Shooting for 3 points in official basketball games was only possible since the 1979 NBA’s (USA National Basketball Association) season. This regulatory body of basketball decided to grant 3 points for all field goals made beyond the three point line (without stepping it, even though the body of the player may surpass the line if he/she is in the air while throwing the ball). Until 1994 this line – an arc at a set radius measured from the point on the floor directly below the center of the basket, and two parallel lines equidistant from each sideline extending from the nearest end line to the point at which they intersect the arc – was defined by the NBA as having a 7.24 m distance (6.7 metres at the corners). Between 1994 and 1997 the distance was changed to an equidistance of 6.7 metres in all parts of the field to enhance 3 pointers, but reverted to its original distance afterwards.

In other countries, official 3 pointers only saw the light of day in 1984 when FIBA (The sport’s international governing body) introduced it in its rules. However the 3 point line was initially marked at a distance of 6.25 metres all over the field.

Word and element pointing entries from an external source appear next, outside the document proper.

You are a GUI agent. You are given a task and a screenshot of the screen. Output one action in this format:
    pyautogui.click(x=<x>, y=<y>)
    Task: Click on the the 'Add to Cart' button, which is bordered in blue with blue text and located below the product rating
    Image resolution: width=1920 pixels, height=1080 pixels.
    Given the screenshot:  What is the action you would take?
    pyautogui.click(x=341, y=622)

Only from the end of 2010 this line was increased to 6.75 metres, distance that still stands nowadays. So, with the exception of corner throws, an almost 0.5 metres overmark exists in NBA games relatively to other championships in what respects 3 pointer shots, making scoring harder in the USA. If a shooter is fouled while attempting a three-pointer and subsequently misses the shot, the shooter is awarded three free-throw attempts. If a player completes a 3-pointer while being fouled, the player is awarded one free-throw for a possible 4-point play.